> **To be done**
• a. Repeat the Jermaine Stewart biography word for word, starting at the words "- Genres: R&B, pop, soul, funk, dance" and stopping after the words "R&B singer (1957–1997)".
• b. Please carry on the Jermaine Stewart biography from its last sentence.

> **Passage provided**
# # # # #
- Stewart in a 1980s promotional photo

Background information
- Born: William Jermaine Stewart September 7, 1957 Columbus, Ohio, U.S.
- Origin: Chicago, Illinois, U.S.
- Died: March 17, 1997 (aged 39) Homewood, Illinois, U.S.
- Genres: R&B, pop, soul, funk, dance
- Occupations: Singer-songwriter, dancer
- Years active: 1977–1997
- Labels: Arista Records, Reprise Records

= Jermaine Stewart =

American R&B singer (1957–1997)

William Jermaine Stewart (September 7, 1957 – March 17, 1997) was an American R&B singer best known for his 1986 hit single "We Don't Have to Take Our Clothes Off", which peaked at number five on the Billboard Hot 100. It also peaked within the top ten of the charts in Canada (at number two), Ireland, the Netherlands, and the United Kingdom. His 1987 song "Say It Again" reached number seven in the United Kingdom.

==Early life and career==
William Jermaine Stewart was born in Columbus, Ohio, to Ethel and Eugene Stewart. In 1972, his family moved to Chicago, Illinois, where Stewart took his first steps toward a career in entertainment. Eventually, he gained recognition as a dancer on the locally produced television show Soul Train. While working there he befriended two other Soul Train dancers, fellow Chicagoan Jody Watley and Jeffrey Daniel.

After Soul Train relocated to Los Angeles, the three friends auditioned to become members of the group Shalamar, which was put together by Soul Train creator Don Cornelius and booking agent Dick Griffey. Watley and Daniel were selected for the group as backup/semi-lead vocalists, and Stewart lost out to Gary Mumford during his audition for lead vocalist. However, Stewart toured with the new group as a dancer for several years.
# # # # #
> **Word and element location rows**
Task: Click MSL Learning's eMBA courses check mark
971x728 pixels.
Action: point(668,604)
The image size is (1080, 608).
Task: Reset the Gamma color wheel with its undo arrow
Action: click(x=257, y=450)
# # # # #
> **Answers to the tasks**
• a.
- Genres: R&B, pop, soul, funk, dance
- Occupations: Singer-songwriter, dancer
- Years active: 1977–1997
- Labels: Arista Records, Reprise Records

= Jermaine Stewart =

American R&B singer (1957–1997)

• b.
While in London for a show, he met Mikey Craig of Culture Club. Realizing that Stewart was a talented singer, Craig helped him in putting together a demo tape, and Stewart was given the opportunity to sing background vocals on Culture Club's song "Miss Me Blind". As a result of the combination of a strong demo and his ties with Culture Club, he landed a recording contract with Arista Records.

Stewart saw some success with the single "The Word Is Out" from the album of the same name. The album peaked at number 90 on the US Billboard 200 albums chart, and number 30 on the US R&B Albums chart. Stewart's next album was 1986's Frantic Romantic, which included the Billboard Hot 100 top ten song "We Don't Have to Take Our Clothes Off". The song was a global hit, peaking within the top ten of the charts in Canada, the Republic of Ireland, and the United Kingdom. A second single, "Jody", was released, the inspiration being his friend Jody Watley, which reached the US R&B top twenty. Frantic Romantic was Stewart's most successful selling album, peaking at number 34 in the US.

In 1987, he appeared in the video "Never Say Never" by Deniece Williams.

Stewart's third album was entitled Say It Again, with production handled largely by André Cymone. Supported by international live dates with his band The Party, the title track "Say It Again" became Stewart's second US Top 40 Billboard hit, and also reached the US R&B Top 10. In the UK Singles Chart it reached number 7, which helped the album achieve its Top 40 status.

The next three singles were all remixed by Phil Harding. "Get Lucky" (UK No. 13), "Don't Talk Dirty to Me" (UK No. 61), and "Is It Really Love?" found success in Europe, particularly in Germany, where "Don't Talk Dirty to Me" was one of the top five selling singles of 1988.

"They all charted and did really well," recalled Harding of the remixed tracks. "There was barely a brief [from the record company], beyond, 'Do your thing guys.' And then it was us taking the assumption, that since the PWL sound is all over the radio, let's make it more PWL."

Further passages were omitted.